Anggota DPRD Lampung Utara (Lampura) Herwan Mega mengundurkan diri sebagai calon Ketua DPC Demokrat Lampura dalam Musyawarah Cabang (Muscab) Demokrat se-Lampung, Senin (21/3).


Herwan mengatakan, saat pendaftaran dirinya dan Wansori sama-sama membawa 7 dukungan Pimpinan Anak Cabang (PAC). Setelah diverifikasi, satu PAC yakni Hulu Sungkai dinyatakan masuk dukungan ganda dan PAC Muara Sungkai pindah mendukung Wansori. 

"Saya memilih mundur, dan 5 sisa pendukung saya ikut mundur. Mereka juga kecewa juga," kata dia. 

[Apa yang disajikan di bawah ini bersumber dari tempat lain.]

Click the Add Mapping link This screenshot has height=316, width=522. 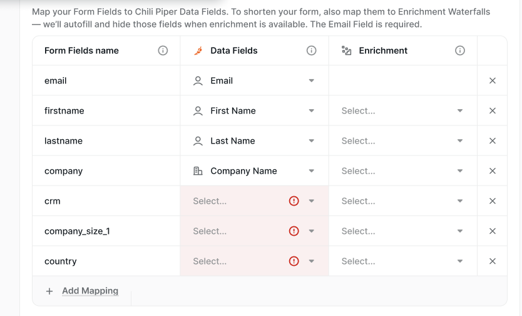click(90, 291)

Ia menjelaskan, awalnya di Lampura terdiri dari 23 PAC, namun 8 tidak dapat memberikan suara karena habis masa jabatan. Sehingga hanya 15 PAC yang memiliki hak suara untuk Muscab Lampura. 

Namun, ia mempertanyakan satu pemilik suara Wansori, bernama Rizki dari Abung Barat adalah Plt DPC bukan Plt DPD. Dia juga tidak masuk kepengurusan SK PAC yang lama, tiba-tiba bisa dibuat SK tanpa koordinasi dengan DPC.

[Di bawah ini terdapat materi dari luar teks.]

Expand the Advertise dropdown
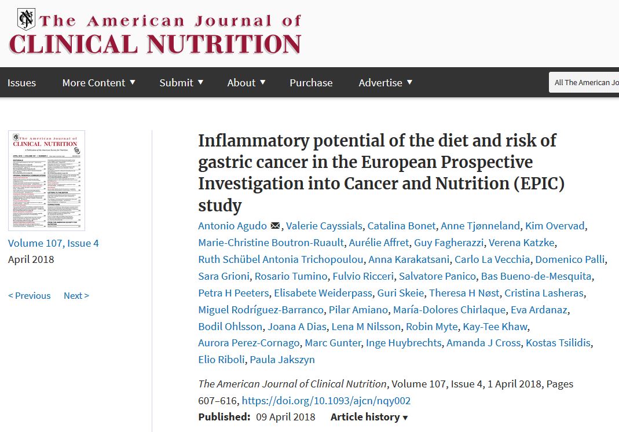The height and width of the screenshot is (432, 619). pyautogui.click(x=385, y=83)
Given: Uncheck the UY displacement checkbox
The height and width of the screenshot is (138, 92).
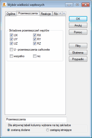Looking at the screenshot, I should 11,39.
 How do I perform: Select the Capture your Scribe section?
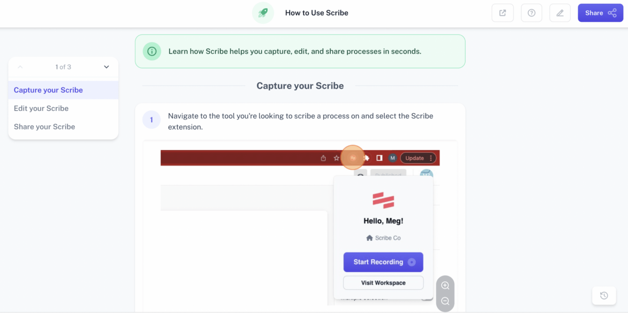(48, 90)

"Ada 8 dari 23 PAC yang gak masuk dan gak bisa memberikan hak suara, jadi hanya 15 yang punya suara. Satu gak hadir, Wansori punya 9 suara, sesuai AD ART dan PO partai, itu tidak masuk 2/3 dari jumlah PAC, jadi Muscabnya gagal, tidak sah," tegasnya. 

Sementara itu, 13 Ketua PAC membuat surat pernyataan walkout dari Muscab. Surat tersebut dibubuhi masing-masing tanda tangan di atas materai 10.000. Dalam surat tersebut mereka menyatakan kekecewaan atas mekanisme Muscab. 

Mereka adalah Bambang Waluyo dari Abung Tengah, Waluyo Hadi Susanto dari Kotabumi Kota, M. Ali Ar dari Sungkai Tengah dan Lahap dari Abung Pekurun. 

Selanjutnya, Ilyas Usman dari Aung timur, Romli dari Bunga Mayang, Mihsan dari Kotabumi Selatan, Kusnadi dari Kotabumi Utara, Frinda Nura dari Sungkai Utara, Junet Hasan dari Sungkai Barat, Herwansyah dari Sungkai Jaya, Asuari dari Sungkai Selatan dan Sudirman dari Abung Tinggi.